Un postulat de départ assez intéressant et progressiste... malheureusement François Leterrier, Danièle Thompson et Françoise Dorin ne pouvaient rivaliser sur ce terrain avec - pour ne prendre que les deux meilleurs exemples - Agnès Varda ou Yannick Bellon, dont les films sont cinématographiquement d’une toute autre trempe et dans lesquels le féminisme mis en avant est un féminisme déterminé et intelligent mais pas nécessairement tourné vers un militantisme parfois un peu bêlant et manichéen où il ne suffirait que d’inverser les rôles. Comme j’ai pu l’écrire en substance par le passé à propos de Cousin, cousine de Tacchella, déjà scénarisé par Danièle Thompson, si le film de Leterrier a pu en séduire quelques-uns par sa pseudo-modernité et faire illusion dans le contexte de l’époque, il aurait fallu que les auteurs assument jusqu’au bout leur force de conviction et leur amertume pour que leur état des lieux sur le divorce et leur constat social sur la difficile émancipation de la femme ne semblent pas aussi insignifiants sous le prisme de notre regard contemporain. Insignifiant ne serait pas forcément gênant si l’ensemble sonnait juste ; ce qui n’est pas le cas, le ton paraissant au contraire totalement factice faute à une direction d’acteurs hésitante et surtout à des dialogues au mieux médiocres. François Leterrier à la caméra ne sert guère mieux le film : sa mise en scène est d’une grande platitude et peine à donner un semblant de liant à cette suite de saynètes plus ou moins ternes dans lesquelles un beau casting est en partie sacrifié (Micheline Presle, Laurence Badie, Daniel Duval, Catherine Rich, Macha Méril, Monique Mélinand) et durant lesquelles Georges Delerue a du mal à nous faire accrocher à ses thèmes musicaux.

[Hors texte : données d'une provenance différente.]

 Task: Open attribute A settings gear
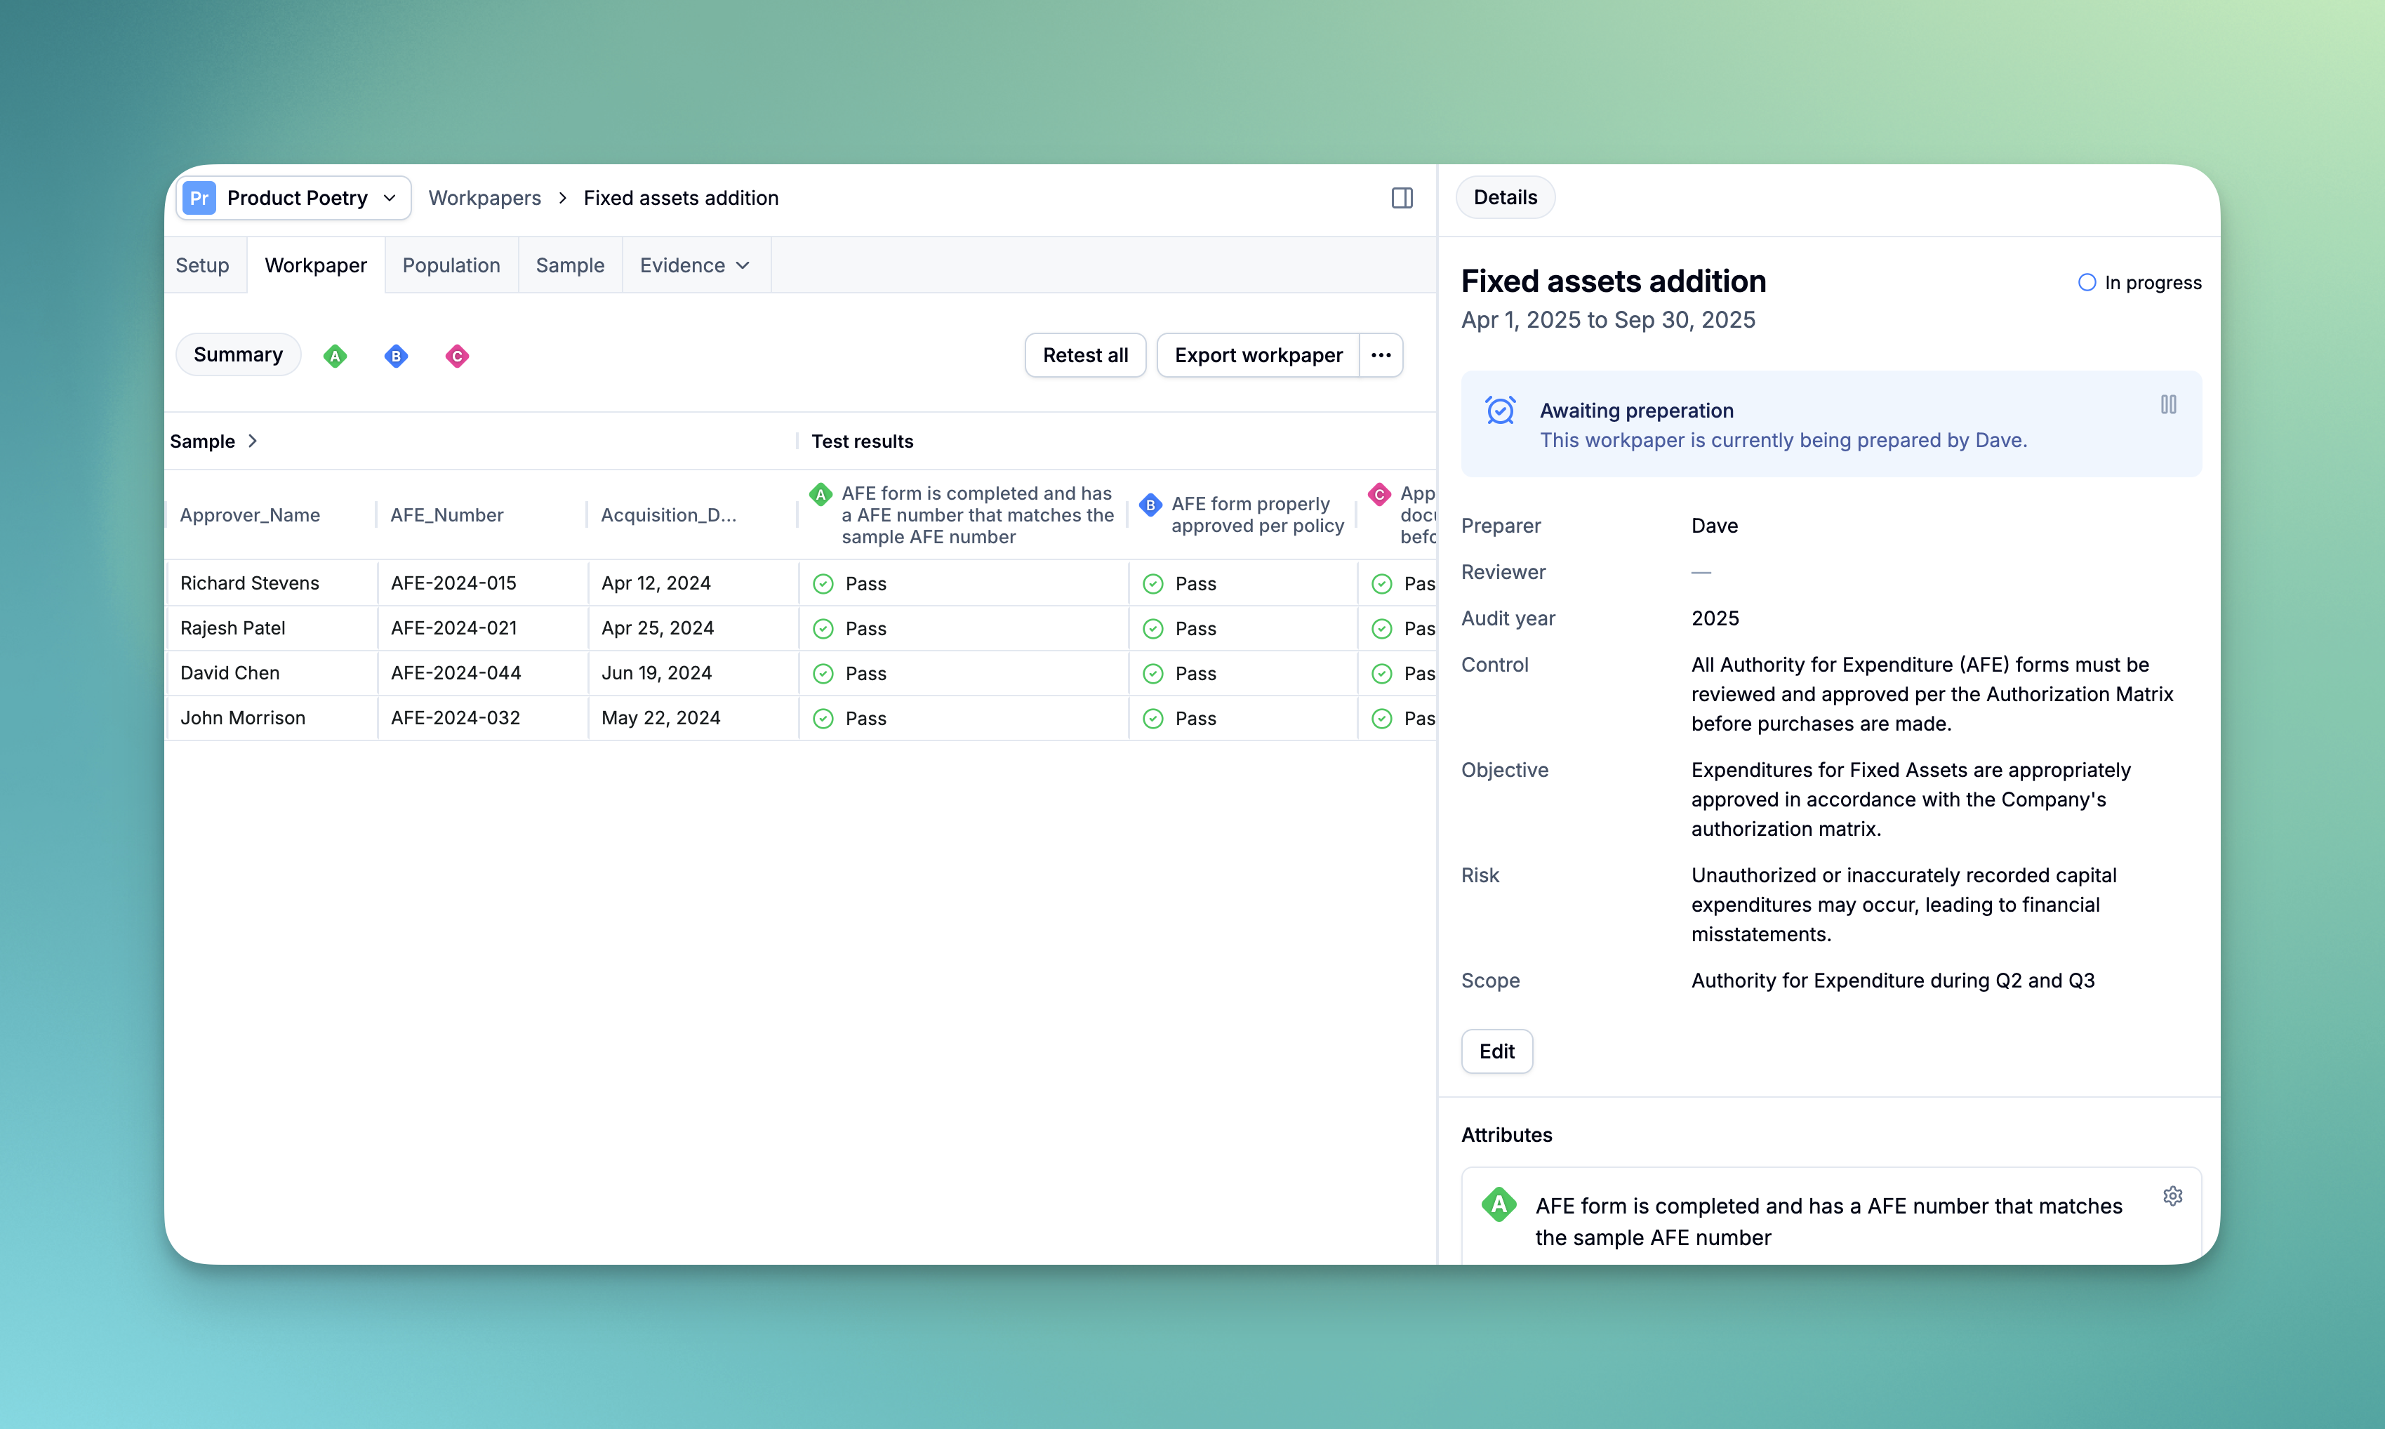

La faute en incombe aussi aux enfants acteurs, ici tous deux absolument insupportables, que ce soit le fils de Marlène Jobert (Vladimir Andres) ou encore la fille de Philippe Léotard (Valérie Pascal, future Miss France 1986). En revanche, le film pourra néanmoins se suivre avec un semblant de plaisir pour deux raisons : la fraiche Marlène Jobert et le lunaire Philippe Léotard qui forment un couple crédible tout à fait attachant et qui fonctionne plutôt bien ; tout ce qui tourne autour de leur romance s’avère éminemment sympathique à défaut d’être inoubliable. On retiendra également quelques répliques "jouissivement" vachardes sorties de la bouche de Sylvie Joly - notamment sur les enfants - dont on se demande si elles n’auraient pas été écrites par la comédienne plutôt que par Danièle Thompson. Pour le reste, le spectateur oscille entre agacement (à chaque fois qu’un enfant fait son apparition), gêne (devant les caricatures et les gros clichés à la pelle) et relatif ennui, jusqu’à cet épilogue à l’eau de rose. Malgré tout, pour les admirateurs des deux acteurs principaux, cette petite comédie de moeurs mérite que l’on s’y arrête même si l’on se souviendra bien plus des deux comédiens à cette même époque dans de petites merveilles comme Judith Therpauve de Patrice Chéreau pour Philippe Léotard ou bien L’Amour nu de Yannick Bellon pour Marlène Jobert.